California, because of Proposition 13, is a worst-case scenario.  Nevertheless, we are seeing the same story playing out to varying degrees in every state in the Union.  This is bigger than just the lack of regard for the arts and humanities, which has been widespread in the U.S. at least since Andrew Jackson defeated John Quincy Adams.  We see federal and state governments starve public education systems, which in turn must cut programs and raise tuitions to the point where today's college students must shoulder decades of education-related debts to pay for ever narrower course offerings.  At the same time, financial assistance—public and private—is drying up.  Some will argue that this is an inevitable outcome of the current economy; but think of the people who created that economy.  At the risk of sounding like a crackpot myself, all of this strikes me, at least on some level, as deliberate.  As university and even community college and vocational school educations become unaffordable for middle-class students, we see higher education once again becoming the privilege of the rich.  And we saw that tendency burgeon in the Reagan and Bush eras, in which we had government of the country club, by the country club, for the country club.  Call it the Revenge of Henry Clay Frick.

In the future, will university educations be within reach for blue-collar kids like me?  My father had the grades and the intellect to win a full scholarship to any college in this country.  But he graduated from high school in 1936, with nine younger brothers and sisters at home, so college was out of the question.  The similarities between the economy today and the economy of the 1930s have been noted with heartbreaking regularity over the past two years.  People don't have ten children these days, but given the cost of a university education, they might as well. 

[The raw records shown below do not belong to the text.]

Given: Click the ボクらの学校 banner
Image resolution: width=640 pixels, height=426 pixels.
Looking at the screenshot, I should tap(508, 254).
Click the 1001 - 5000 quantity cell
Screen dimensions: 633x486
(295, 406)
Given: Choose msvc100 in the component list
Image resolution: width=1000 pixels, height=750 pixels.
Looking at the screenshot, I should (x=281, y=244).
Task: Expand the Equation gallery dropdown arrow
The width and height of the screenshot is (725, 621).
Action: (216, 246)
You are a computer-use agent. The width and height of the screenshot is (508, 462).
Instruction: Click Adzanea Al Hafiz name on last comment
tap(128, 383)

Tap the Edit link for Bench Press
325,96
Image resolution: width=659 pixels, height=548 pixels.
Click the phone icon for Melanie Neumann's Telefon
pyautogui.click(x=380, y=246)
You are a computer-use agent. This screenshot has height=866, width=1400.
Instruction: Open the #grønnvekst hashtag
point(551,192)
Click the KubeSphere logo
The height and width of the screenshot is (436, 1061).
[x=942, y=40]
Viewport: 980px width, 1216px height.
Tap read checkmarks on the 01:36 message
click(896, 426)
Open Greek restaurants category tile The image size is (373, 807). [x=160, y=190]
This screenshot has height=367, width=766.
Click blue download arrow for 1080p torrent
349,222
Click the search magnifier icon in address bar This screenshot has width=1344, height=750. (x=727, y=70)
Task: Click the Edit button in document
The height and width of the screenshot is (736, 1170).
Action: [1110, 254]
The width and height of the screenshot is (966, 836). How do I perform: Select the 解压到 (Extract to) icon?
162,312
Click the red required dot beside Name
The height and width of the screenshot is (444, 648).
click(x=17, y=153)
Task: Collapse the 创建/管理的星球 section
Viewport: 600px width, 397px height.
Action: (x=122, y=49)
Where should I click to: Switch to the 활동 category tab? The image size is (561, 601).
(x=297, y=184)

My mother's father, a miner's son, was the guy everyone in the neighborhood came to when the car wouldn't start or the furnace was broken. (During one particularly harsh winter, he saved at least one family from freezing to death.)  All the children came to him with their broken toys; "Herbie fix" was a byword in that little Ohio town for two generations. 

My grandfather never had the chance to go beyond the third grade. Among his descendants, the one who most clearly inherited his ability was my niece, his great-granddaughter, the 4.0-average engineering graduate from Chico State. My father was a man of great verbal facility, and a joyous storyteller; my sister, the English department chairwoman, and I inherited that.  Did my niece, my sister and I inhabit a lucky bubble of history, in which families of modest means could send their children to college without risking bankruptcy?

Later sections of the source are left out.